SET PROBLEM:
Answer these questions about the forum thread on an Orcs and Goblins army, one answer per line.
(a) How many Spider Riders does the first poster list in the army?
(b) At what points mark does the first poster plan to add Grimgor Ironhide?
(c) According to the reply, what cripples Boar Boyz far more than a unit of foot slogging boyz?

PASSAGE TO READ:
'''

# What to add to my Orcs and Goblins



## MidnightSun (Feb 10, 2009)

Hi

I have a small-medium Orcs and Goblins (But mainly Goblins) army and I'm wondering what to add next. I'm quite new and haven't played many games so I'm not really sure what's good and what's not but I've found that I need more punch in the army. I have the numbers, but not the oomph that I want.

My army is:
Orc Big Boss on Boar with Spear

Orc BSB

40 Night Goblin Spearmen

10 Spider Riders

20 Night Goblin Archers

19 Orcs with Full Command

Troll (Don't like to use because of terrible paint job and low LD)

Night Goblin Shaman and Big Boss.

Now I know I can;t use all of these units in one game (too many characters) but the rest of it seems quite legitamate. Now I'm thinking more Orcs and some Black Orcs, maybe adding in some War Machines. As soon as I hit the 1750pt mark I'll add Grimgor Ironhide and another unit of Black Orcs (I love 'em!). Alternatively, I could go down the route of some Boar Boyz to put the Big Boss with, as the new models are really great, and from what I'm told they pack quite a punch on the tabletop

Any advice? Money is a limit, but not that much of one.

Midnight


----------



## Barnster (Feb 11, 2010)

Don't overdo it on BOs their good but more than 1 unit of 20 ish is pushing it at 2000pts, especially when their led by Grimgor. Add another normal unit of boyz. Their alot cheeper and provide you with a solid unit if you get the charge

Boar boyz are good but IMO overpriced when compared to other races cavalry, for only a couple of points HEs get a dragon prince. Keep the boar boyz safe and you may get a devestating unit, alternativey animosity cripples them far more than a unit of foot slogging boyz.

'''

MATERIAL SUPPLIED:
'''

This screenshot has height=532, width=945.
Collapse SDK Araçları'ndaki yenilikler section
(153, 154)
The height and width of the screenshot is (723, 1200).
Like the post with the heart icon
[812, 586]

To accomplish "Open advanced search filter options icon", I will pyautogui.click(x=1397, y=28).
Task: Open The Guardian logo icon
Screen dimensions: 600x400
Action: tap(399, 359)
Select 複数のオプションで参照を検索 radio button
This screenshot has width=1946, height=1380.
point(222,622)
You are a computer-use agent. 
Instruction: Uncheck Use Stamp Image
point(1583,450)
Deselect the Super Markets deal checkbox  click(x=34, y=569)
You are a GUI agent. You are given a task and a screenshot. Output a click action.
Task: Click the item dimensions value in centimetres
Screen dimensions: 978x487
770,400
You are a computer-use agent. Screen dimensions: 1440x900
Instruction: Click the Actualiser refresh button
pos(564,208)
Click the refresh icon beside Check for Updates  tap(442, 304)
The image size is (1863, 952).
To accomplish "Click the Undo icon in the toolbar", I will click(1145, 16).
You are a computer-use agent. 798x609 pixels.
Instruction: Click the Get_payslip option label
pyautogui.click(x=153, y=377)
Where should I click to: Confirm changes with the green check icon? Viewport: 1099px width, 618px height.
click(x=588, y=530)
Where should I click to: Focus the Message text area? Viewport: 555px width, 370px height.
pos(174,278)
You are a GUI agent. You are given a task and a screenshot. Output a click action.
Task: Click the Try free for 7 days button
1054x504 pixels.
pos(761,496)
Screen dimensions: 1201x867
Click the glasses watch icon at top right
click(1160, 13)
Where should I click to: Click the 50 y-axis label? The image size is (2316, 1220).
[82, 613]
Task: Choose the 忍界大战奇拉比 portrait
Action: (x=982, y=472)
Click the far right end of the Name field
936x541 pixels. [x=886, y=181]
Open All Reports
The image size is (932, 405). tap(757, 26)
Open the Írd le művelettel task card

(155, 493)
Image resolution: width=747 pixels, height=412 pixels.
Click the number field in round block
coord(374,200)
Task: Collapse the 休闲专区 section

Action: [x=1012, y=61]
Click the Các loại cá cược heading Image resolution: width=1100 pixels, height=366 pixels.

'''

RESULT OF THE TASK:
(a) 10
(b) 1750 points
(c) Animosity